Carbonneau’s wisdom, guidance keep Stars above ice

5/15/98

By Keith Gave
The Dallas Morning News

A sudden hush fell over the Edmonton Coliseum crowd as the oldest man on the ice stood alone in apparent disbelief at what he had just done. Then he broke into the same huge smile he surely must have had 14 years earlier, when he scored his first Stanley Cup playoff goal for the Montreal Canadiens against the archrival Quebec Nordiques.

His grin reveals a few more wrinkles, and his face is creased with little nicks and scars from a career’s worth of errant pucks and sticks and elbows. But there is no mistaking the wisdom in his eyes and the joy with which Guy Carbonneau still plays hockey.

Who says this is a young man’s game? And who would dare to dispute this man’s influence on his hockey club?

If the Dallas Stars hockey club was a ship, Carbonneau, 38, would be its rudder. Without him, it would be the Titanic—and San Jose would have been the iceberg.

He is the player, because of his leadership, character and guidance on the ice and in the dressing room, who is most responsible for the Stars being up 3 - 1 in their best-of-7 Western Conference semifinals playoff series with Edmonton. The Stars have imposed their will on Edmonton because Carbonneau imposes his will on his teammates, refusing to allow them to beg off, using injuries as an excuse, when the going got a little rough this post-season.

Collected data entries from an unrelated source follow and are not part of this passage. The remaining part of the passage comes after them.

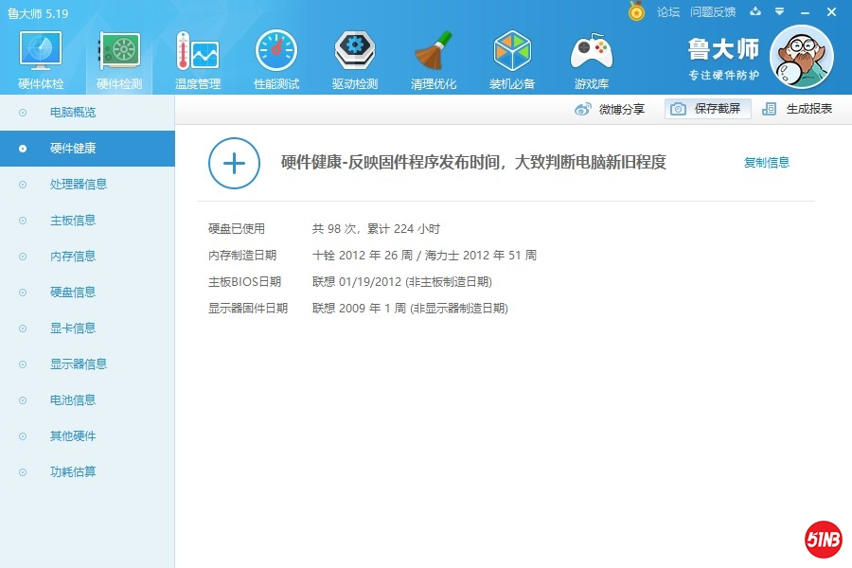
Task: Click the 复制信息 link
Action: 766,162
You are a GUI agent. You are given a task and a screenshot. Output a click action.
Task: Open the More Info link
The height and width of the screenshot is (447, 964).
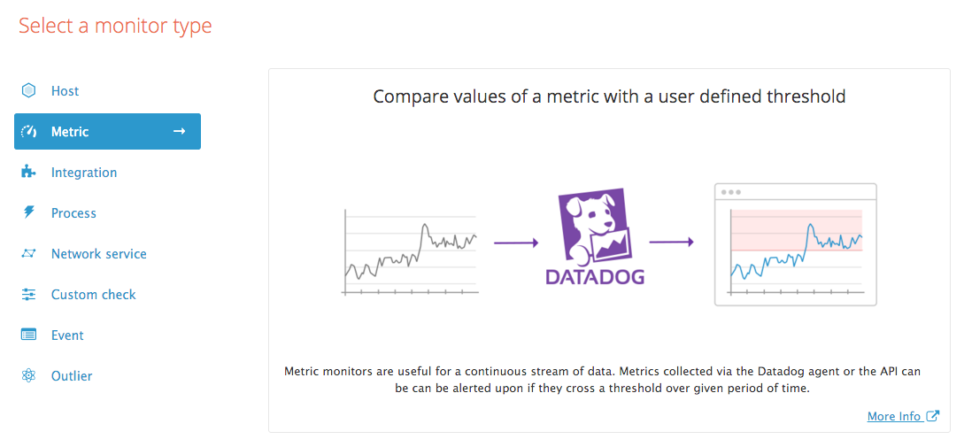894,416
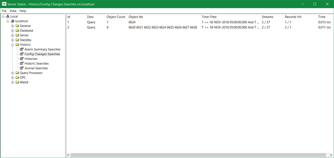
Task: Click the Historic Searches node icon
Action: pos(22,64)
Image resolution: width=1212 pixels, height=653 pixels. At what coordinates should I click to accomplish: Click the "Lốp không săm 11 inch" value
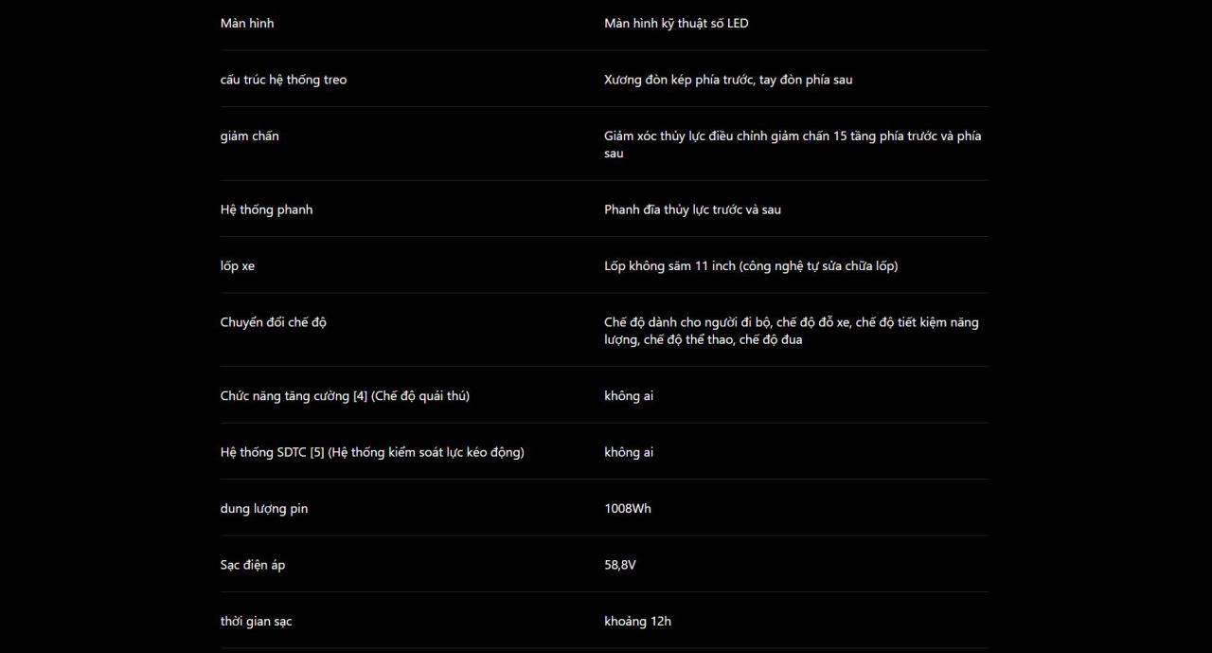751,265
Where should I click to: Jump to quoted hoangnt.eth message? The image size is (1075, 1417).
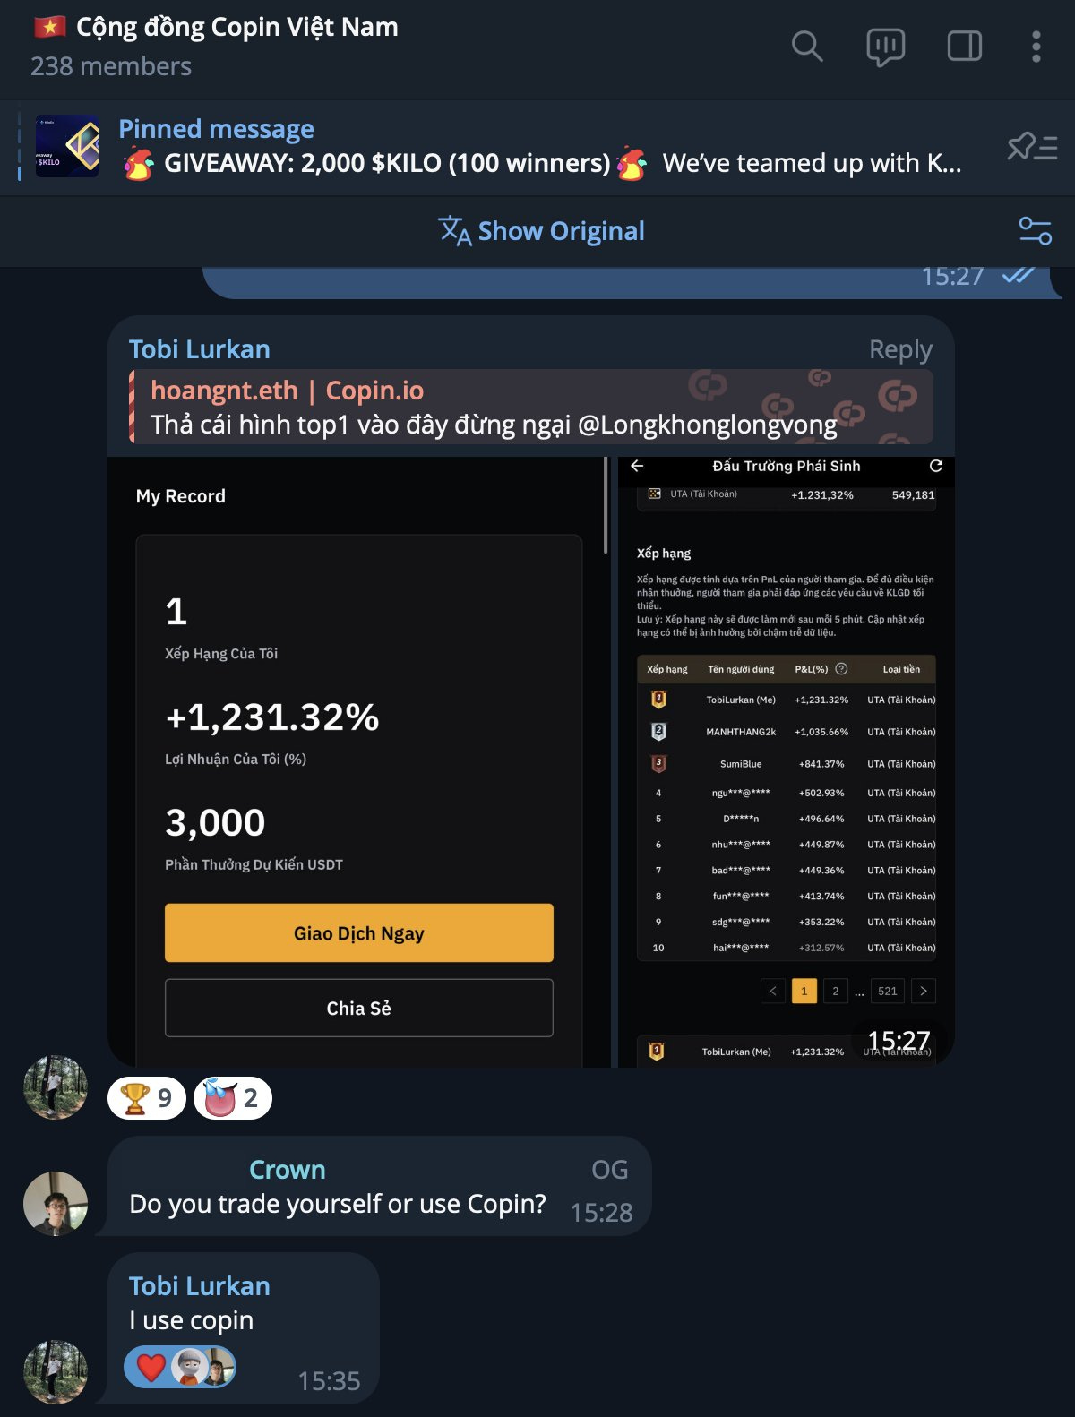pos(531,407)
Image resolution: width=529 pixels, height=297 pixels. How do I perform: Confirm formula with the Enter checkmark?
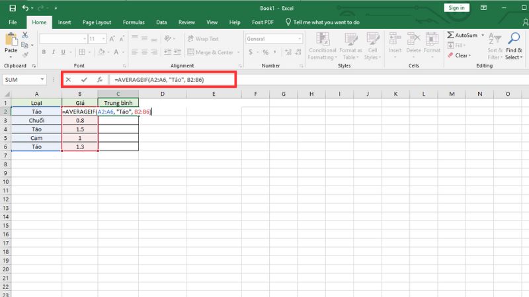84,79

"Players like him love the game for all the right reasons," Stars coach Ken Hitchcock said. "I don’t care if these games were played in an outdoor rink, it doesn’t matter to Guy. He just loves the game. He absolutely loves it. And he never picks his spots. He just plays."

Carbonneau doesn’t play as much as some of his higher-profile teammates, usually 16 minutes of the most precious ice time: Always checking the other team’s best players; always killing penalties, especially when his team is two men short; always playing the last minute of a period and the last shift of a hockey game to help safeguard a lead.

And to think just a few months ago Carbonneau was contemplating retirement to try his hand at coaching. Jacques Demers, his former coach in Montreal when the Canadiens won the Stanley Cup in 1993, has asked Carbonneau to become his assistant in Tampa Bay.

"I think Guy Carbonneau can make me a better coach," said Demers, paying his former captain the ultimate compliment. And that’s from a guy who has two Jack Adams trophies as the NHL’s coach of the year to go with his Stanley Cup ring.

"He’ll be a heck of a coach, a demanding son of a gun, because he knows the difference between real and halfway," Hitchcock said, adding that Carbonneau never hesitates to offer his point of view on how the Stars might improve their game plan.

"Whether my door is closed, half-open, whatever, Guy’s not afraid to speak up," he said. "And I like that. If it’s good for the team, my ego can take it."

But for the moment, Hitchcock cannot imagine a lineup without Carbonneau at its nucleus. An unrestricted free-agent after the season, Carbonneau has shown he’s not quite ready to call it quits after 16 NHL seasons.

And if the Stars don’t sign him, he’ll have plenty of opportunities to re-up with another team.

"He’s a good player for us, a very good player," Hitchcock said. "He’s not just a body out there."

Carbonneau thrives because of his passion for the game, a passion he says comes from his years in Montreal, where hockey is religion and the Canadiens’ dressing room is frequented by the game’s high priests.

"Just to be able to sit around and talk with Maurice and Henri Richard, Jean Beliveau, Toe Blake. . . . When you’re a young guy, that means a lot," Carbonneau said. "When they tell you a story, it’s from the heart. Those guys, they played for the love of the game.

"These days, you still have to love the game, but it seems like there’s more respect for the money now than the game."

As Carbonneau ages so gracefully, goals like the one he scored on a low slapper that eluded Curtis Joseph on Wednesday night are rare. Incredibly, that was his first point of these playoffs.

But Guy Carbonneau is smiling that young man’s smile often these days because the Dallas Stars are winning. And for him, that’s all that truly matters.